Saved entries »
_ _ _ _ _ _ _

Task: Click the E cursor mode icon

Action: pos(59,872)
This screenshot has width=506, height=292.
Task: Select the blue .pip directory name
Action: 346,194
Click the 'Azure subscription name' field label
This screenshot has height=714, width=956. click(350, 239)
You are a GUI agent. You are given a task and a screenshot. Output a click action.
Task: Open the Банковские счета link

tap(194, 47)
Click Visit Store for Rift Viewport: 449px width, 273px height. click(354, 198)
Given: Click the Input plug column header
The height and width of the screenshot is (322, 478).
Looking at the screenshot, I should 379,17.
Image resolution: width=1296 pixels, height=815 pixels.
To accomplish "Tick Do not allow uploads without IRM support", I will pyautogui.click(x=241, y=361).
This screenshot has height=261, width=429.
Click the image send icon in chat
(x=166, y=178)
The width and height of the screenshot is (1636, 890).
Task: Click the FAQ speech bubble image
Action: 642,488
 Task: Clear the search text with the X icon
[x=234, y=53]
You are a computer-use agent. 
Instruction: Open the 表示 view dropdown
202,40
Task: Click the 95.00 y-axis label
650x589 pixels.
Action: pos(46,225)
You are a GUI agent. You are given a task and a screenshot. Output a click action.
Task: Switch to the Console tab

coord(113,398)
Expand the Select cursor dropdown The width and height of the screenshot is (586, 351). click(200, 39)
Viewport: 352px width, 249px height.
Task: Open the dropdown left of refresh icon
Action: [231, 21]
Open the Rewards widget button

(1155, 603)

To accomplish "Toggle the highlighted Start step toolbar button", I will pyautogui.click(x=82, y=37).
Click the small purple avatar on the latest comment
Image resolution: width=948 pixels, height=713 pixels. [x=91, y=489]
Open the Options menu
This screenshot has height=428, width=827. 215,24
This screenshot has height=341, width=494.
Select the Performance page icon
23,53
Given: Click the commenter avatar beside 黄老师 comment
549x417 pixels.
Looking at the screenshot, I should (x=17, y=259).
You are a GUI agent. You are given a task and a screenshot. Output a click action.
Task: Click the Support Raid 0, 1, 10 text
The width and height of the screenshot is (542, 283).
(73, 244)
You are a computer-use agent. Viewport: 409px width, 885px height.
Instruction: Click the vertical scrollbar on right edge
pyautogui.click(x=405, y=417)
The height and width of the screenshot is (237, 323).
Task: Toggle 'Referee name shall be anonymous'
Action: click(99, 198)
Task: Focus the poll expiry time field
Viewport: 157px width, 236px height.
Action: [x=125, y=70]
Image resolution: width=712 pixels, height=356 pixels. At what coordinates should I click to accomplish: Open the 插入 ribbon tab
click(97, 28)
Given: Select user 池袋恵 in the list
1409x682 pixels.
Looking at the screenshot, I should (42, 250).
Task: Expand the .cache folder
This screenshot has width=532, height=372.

_ _ _ _ _ _ _

Task to carry out » In the entries above, find the line with "This screenshot has height=261, width=429." and the line with "Task: Expand the .cache folder", then restate word for word both of them and every line between, with nothing more.

Written solution »
This screenshot has height=261, width=429.
Click the image send icon in chat
(x=166, y=178)
The width and height of the screenshot is (1636, 890).
Task: Click the FAQ speech bubble image
Action: 642,488
 Task: Clear the search text with the X icon
[x=234, y=53]
You are a computer-use agent. 
Instruction: Open the 表示 view dropdown
202,40
Task: Click the 95.00 y-axis label
650x589 pixels.
Action: pos(46,225)
You are a GUI agent. You are given a task and a screenshot. Output a click action.
Task: Switch to the Console tab

coord(113,398)
Expand the Select cursor dropdown The width and height of the screenshot is (586, 351). click(200, 39)
Viewport: 352px width, 249px height.
Task: Open the dropdown left of refresh icon
Action: [231, 21]
Open the Rewards widget button

(1155, 603)

To accomplish "Toggle the highlighted Start step toolbar button", I will pyautogui.click(x=82, y=37).
Click the small purple avatar on the latest comment
Image resolution: width=948 pixels, height=713 pixels. [x=91, y=489]
Open the Options menu
This screenshot has height=428, width=827. 215,24
This screenshot has height=341, width=494.
Select the Performance page icon
23,53
Given: Click the commenter avatar beside 黄老师 comment
549x417 pixels.
Looking at the screenshot, I should (x=17, y=259).
You are a GUI agent. You are given a task and a screenshot. Output a click action.
Task: Click the Support Raid 0, 1, 10 text
The width and height of the screenshot is (542, 283).
(73, 244)
You are a computer-use agent. Viewport: 409px width, 885px height.
Instruction: Click the vertical scrollbar on right edge
pyautogui.click(x=405, y=417)
The height and width of the screenshot is (237, 323).
Task: Toggle 'Referee name shall be anonymous'
Action: click(99, 198)
Task: Focus the poll expiry time field
Viewport: 157px width, 236px height.
Action: [x=125, y=70]
Image resolution: width=712 pixels, height=356 pixels. At what coordinates should I click to accomplish: Open the 插入 ribbon tab
click(97, 28)
Given: Select user 池袋恵 in the list
1409x682 pixels.
Looking at the screenshot, I should (42, 250).
Task: Expand the .cache folder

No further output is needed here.